Marc Ambinder

A drop in obesity: the skinny on those new statistics

Why are some kids getting fatter, more slowly?

That, in essence, is the question raised by the latest tranche of statistics on obesity. The headline: The rate of increase in childhood obesity slowed by 43 percent over the past decade in the U.S., with declines all across the aboard, although less so among poorer, at-risk families. Researchers at the CDC found that just 8 percent of 2- to 5-year olds surveyed met the clinical definition for obesity, compared to an average of 14 percent in previous studies.

Overall, the number of adults and children who qualified as obese in the study was about the same. But the finding for kids is heartening because it means that, at least if this study is correct, obesity is not an overdetermined social problem, or one that is immune to attack and amelioration. Still, here is the actual conclusion of the study: "Overall, there have been no significant changes in obesity prevalence in youth or adults between 2003-2004 and 2011-2012. Obesity prevalence remains high and thus it is important to continue surveillance."

That's the bad news.

The class gap remains. And I suspect that, as more data is released, what you'll find is that families with better access to the health infrastructure and to health capital in general are able to use those resources to make better, more informed choices about what to eat. That's why aggressive interventions, even those that offend the libertarian sensibilities of some people, might be warranted. If the ability to fight obesity correlates with socioeconomic status, and if obesity is something that's worth fighting against, then we ought to use the resources we've collectively marshaled to fight obesity on interventions that will cause the most improvement to the populations most at risk. In truth, replacing logos is a very limited lesion to the free market, and something that I'm sure the makers of food products will have agreed to prophylactically.

In general, the recession has reduced the disposable income available to populations with the highest rates of obesity. Food, especially fast food, remains cheap. But food prices increased rather dramatically in 2007 and 2008, then plunged dramatically as the global recession hit, and is now back up to between 2.5 percent and 3.5 percent a year, still higher than the average increase from 1991-2006. The lowest quintile of U.S. households spend on average about 11 percent of their total family earnings on food; for the wealthiest quintile, the figure is about 6 percent. So poorer families may have had less money available to buy food, according to the Congressional Research Service.

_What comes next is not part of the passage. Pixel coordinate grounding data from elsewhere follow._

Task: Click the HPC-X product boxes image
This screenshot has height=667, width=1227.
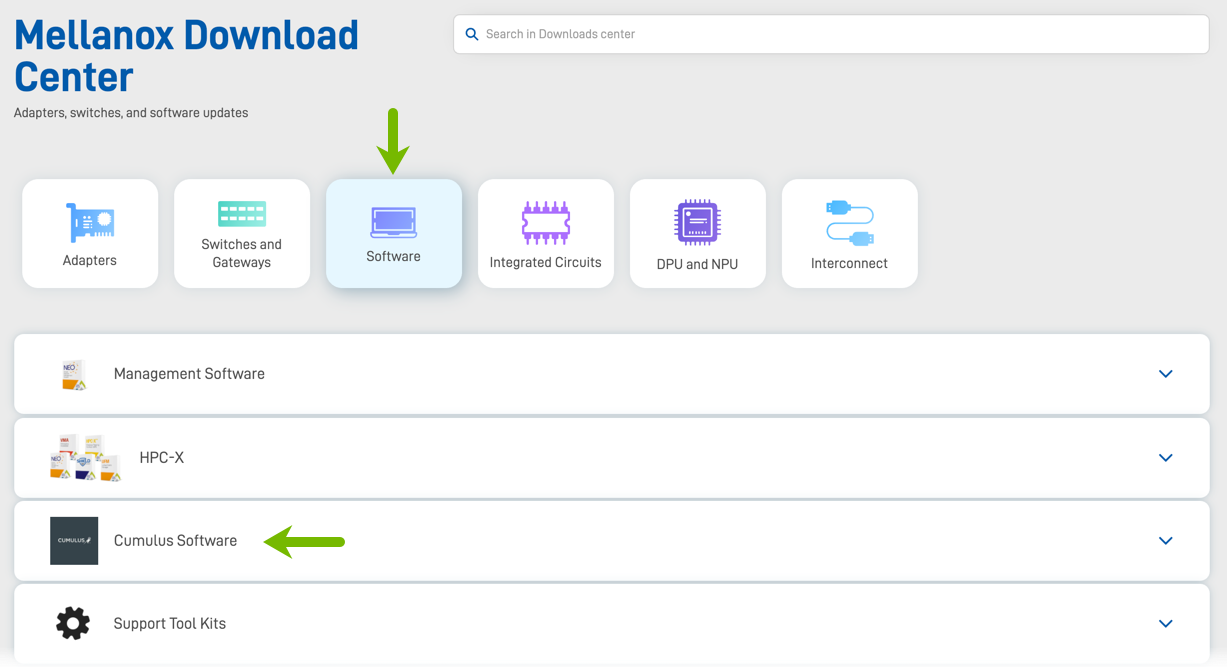Action: click(x=86, y=458)
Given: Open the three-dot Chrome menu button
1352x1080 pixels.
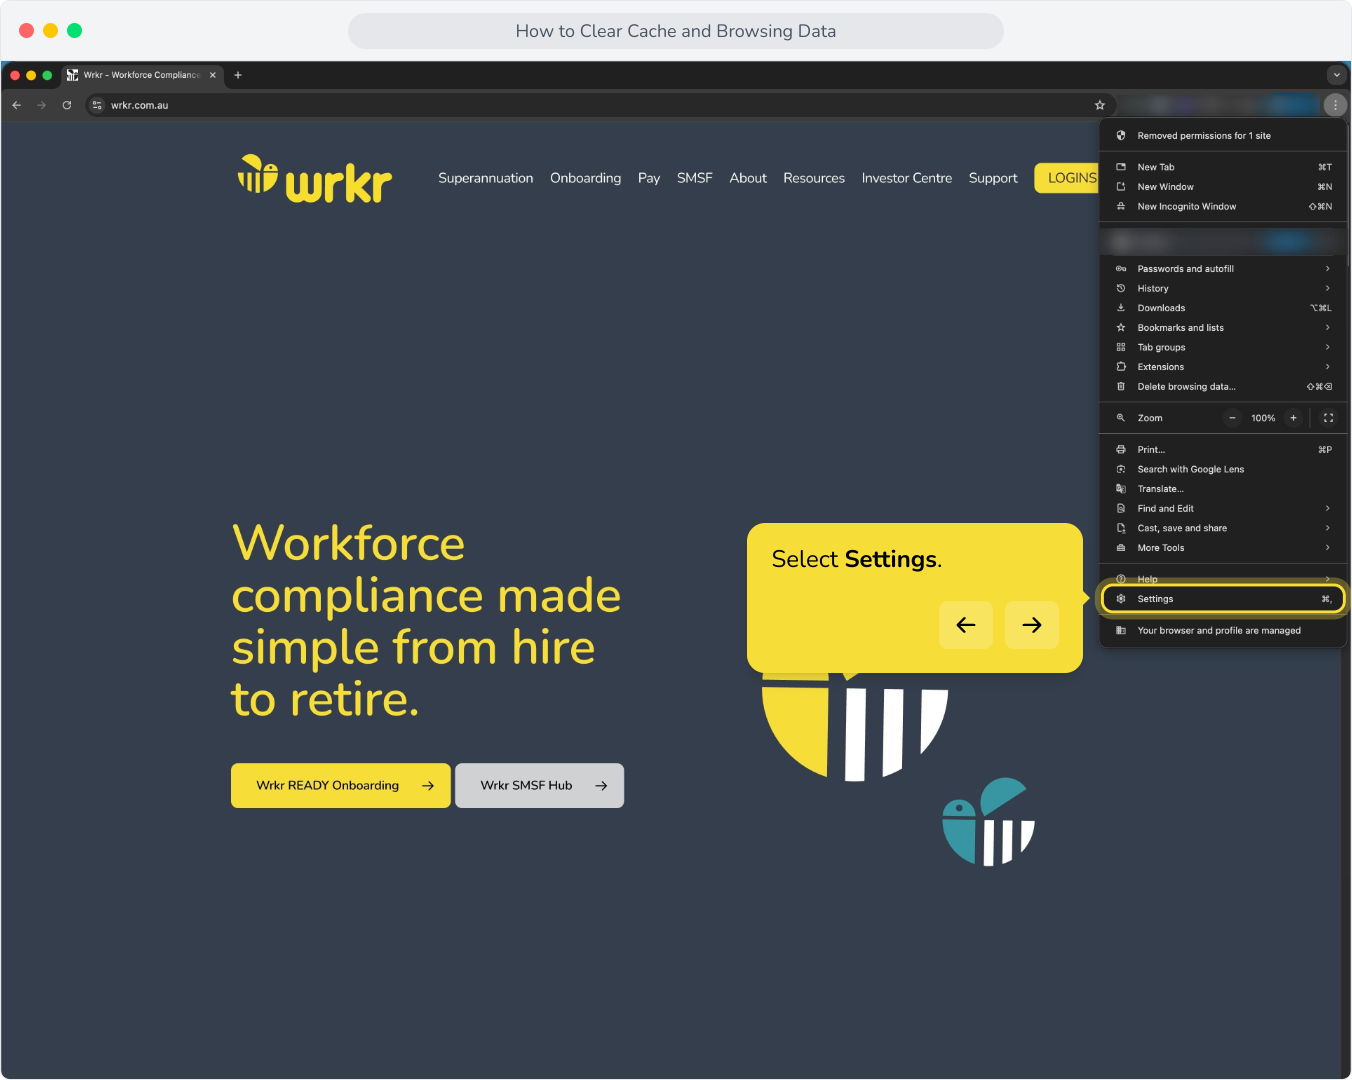Looking at the screenshot, I should pyautogui.click(x=1335, y=105).
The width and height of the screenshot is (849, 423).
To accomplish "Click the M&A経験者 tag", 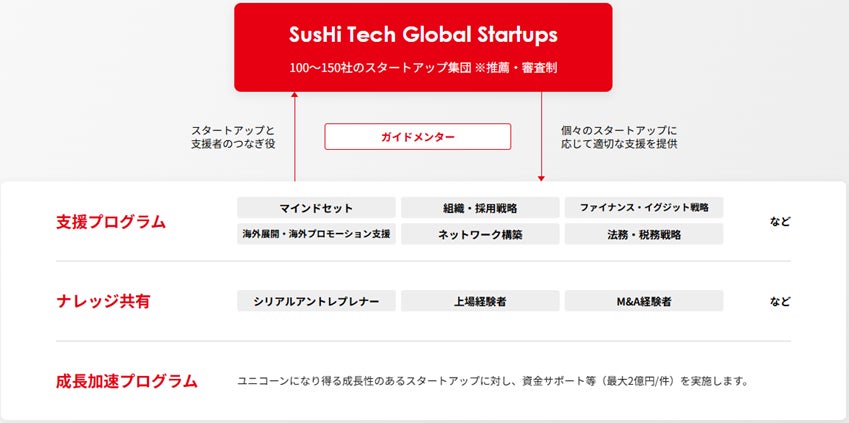I will tap(643, 301).
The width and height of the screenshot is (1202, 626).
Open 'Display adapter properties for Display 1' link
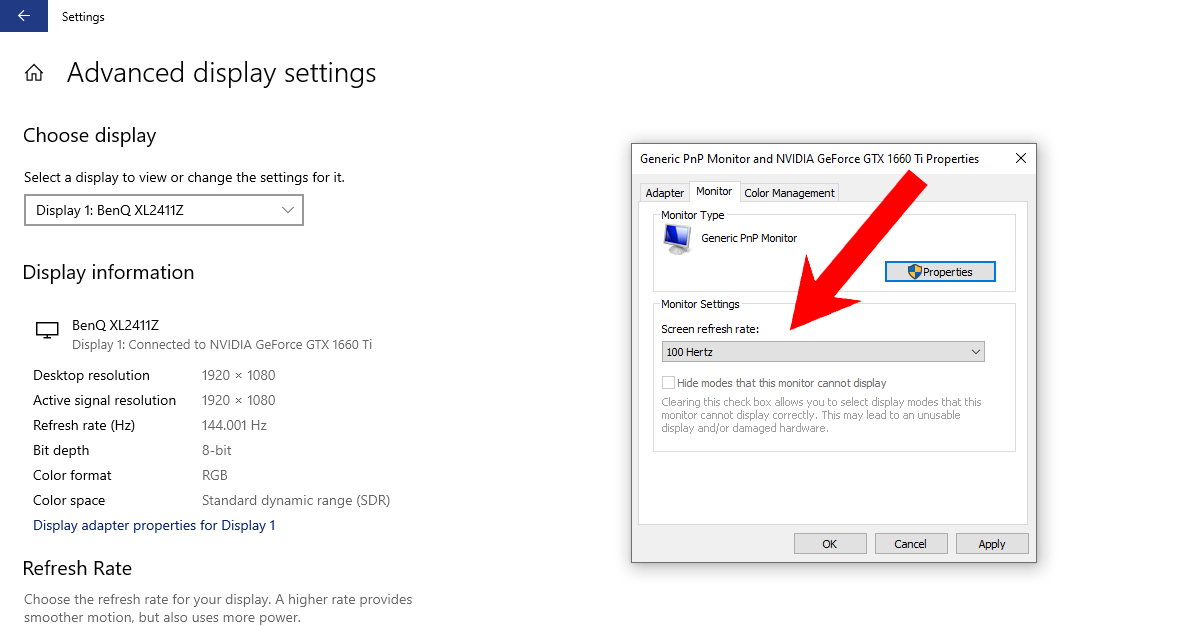pos(154,526)
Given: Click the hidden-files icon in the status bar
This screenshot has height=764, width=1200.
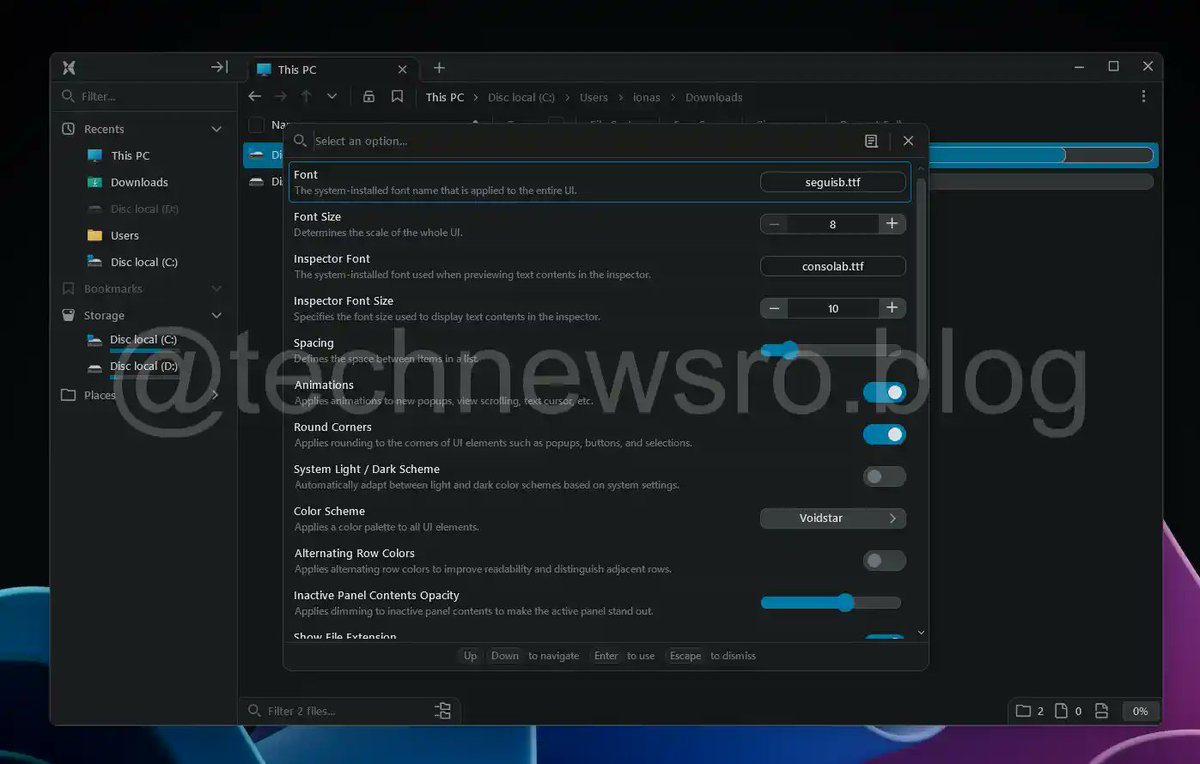Looking at the screenshot, I should point(1101,711).
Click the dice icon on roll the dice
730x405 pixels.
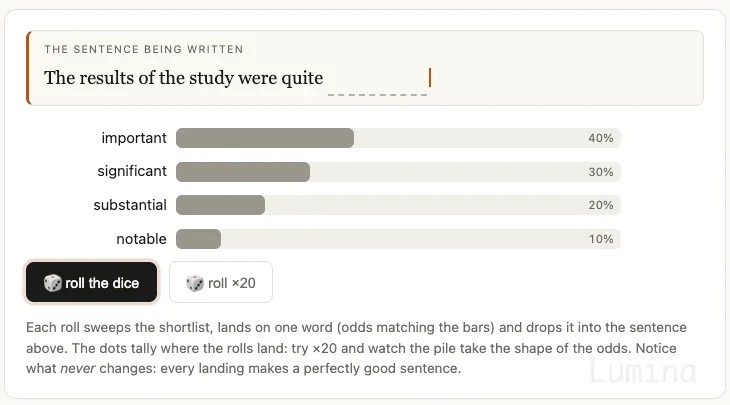tap(53, 283)
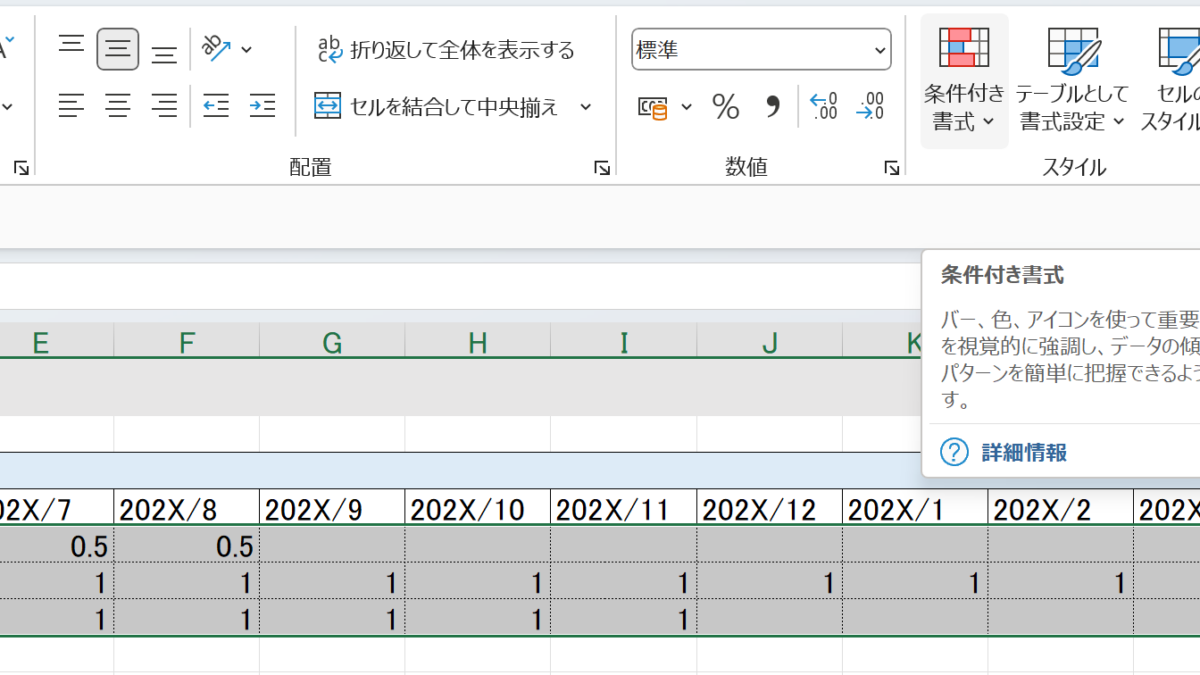This screenshot has width=1200, height=675.
Task: Align text right in cell
Action: 164,105
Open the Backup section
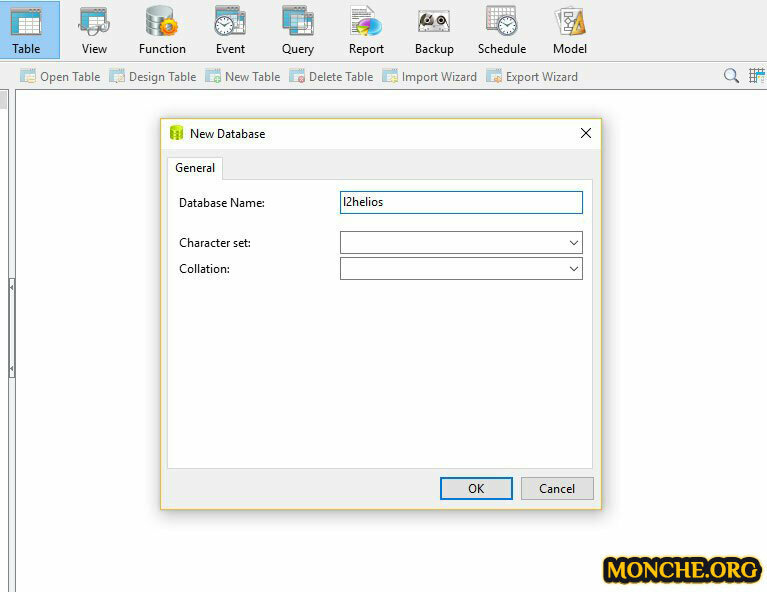 (434, 29)
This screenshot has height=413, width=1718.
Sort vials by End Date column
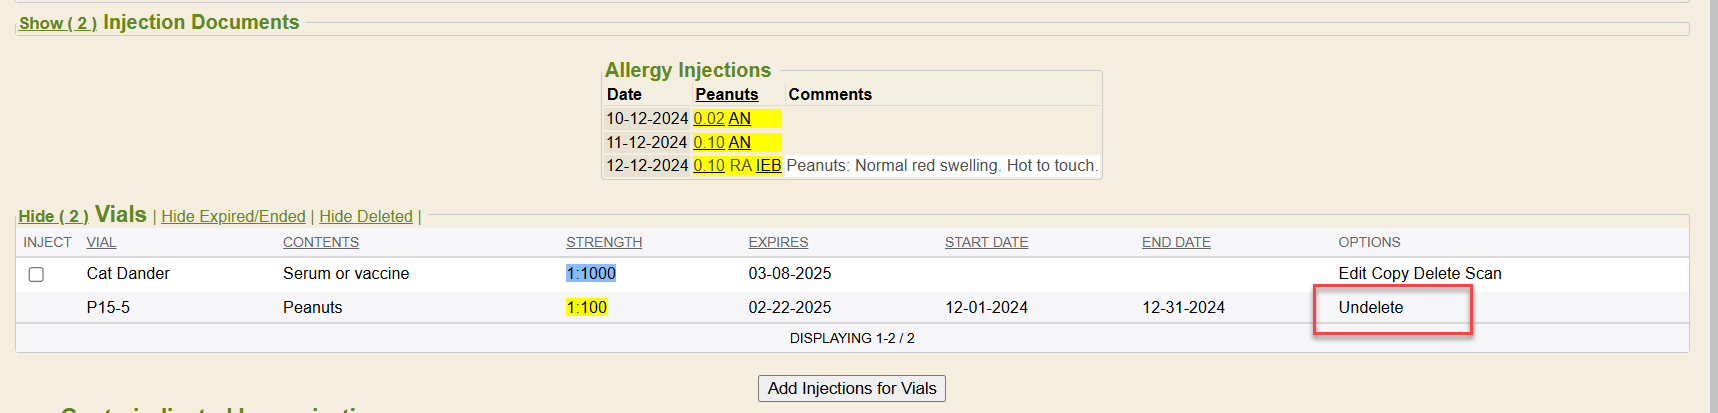1176,242

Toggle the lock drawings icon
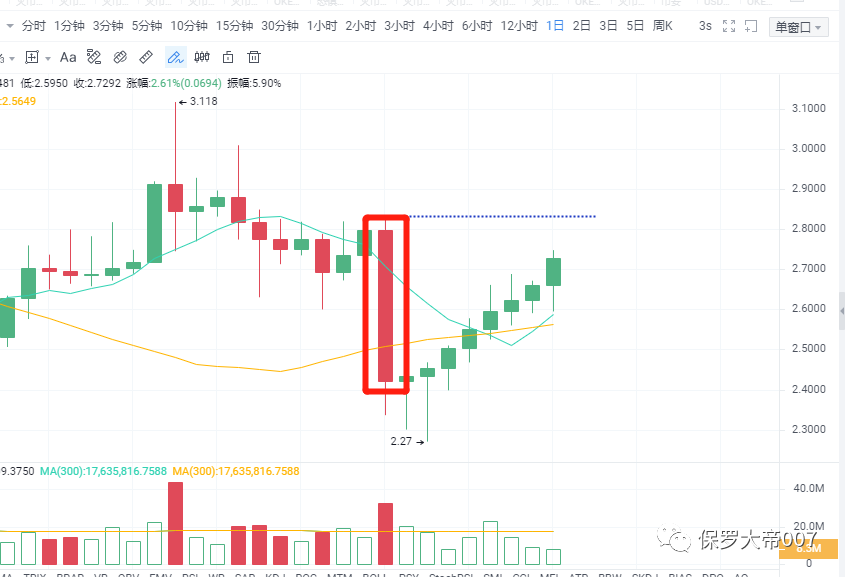[228, 57]
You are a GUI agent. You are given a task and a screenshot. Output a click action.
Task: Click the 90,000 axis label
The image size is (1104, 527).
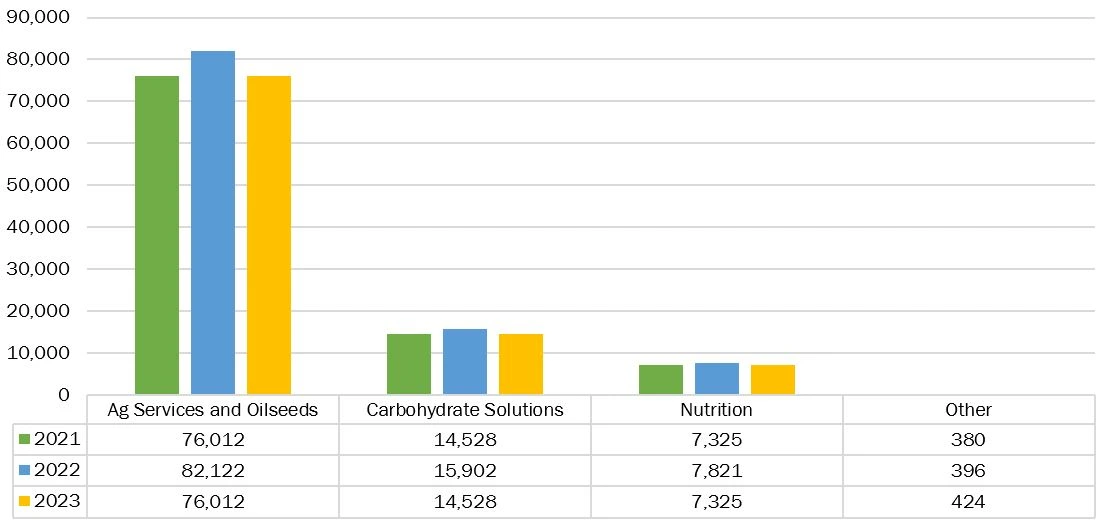(37, 18)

For households with low disposable income levels where food expenditures are a large share of the budget, rising food prices result in diminished purchasing power and may force difficult budgetary tradeoffs. To help food-deficient households during periods of rising prices, many domestic food assistance programs are linked to price inflation through escalation clauses, in order to retain consumer purchasing power during periods of rising food prices. However, even for households with escalation clauses, a time lag usually occurs between the time the price inflation is measured and the time when the wage or program benefit is adjusted upward to compensate.

A decrease in the growth rate of obesity among 2- to 5-year-olds is very good news because, by 5, a predisposition to obesity seems to be set. This means that, before most kids experience the ability to choose what foods they eat, something (genetics, environment, hormones, stress) has already determined they'll be obese. Still, virtually all of the way that older kids interact with food is changing. Television advertising is changing. Public school cafeteria food is changing. Attitudes and awareness are changing. Restaurant experiences are changing. Science is changing. The study today suggests that the changes, collectively, are having no net effect just yet.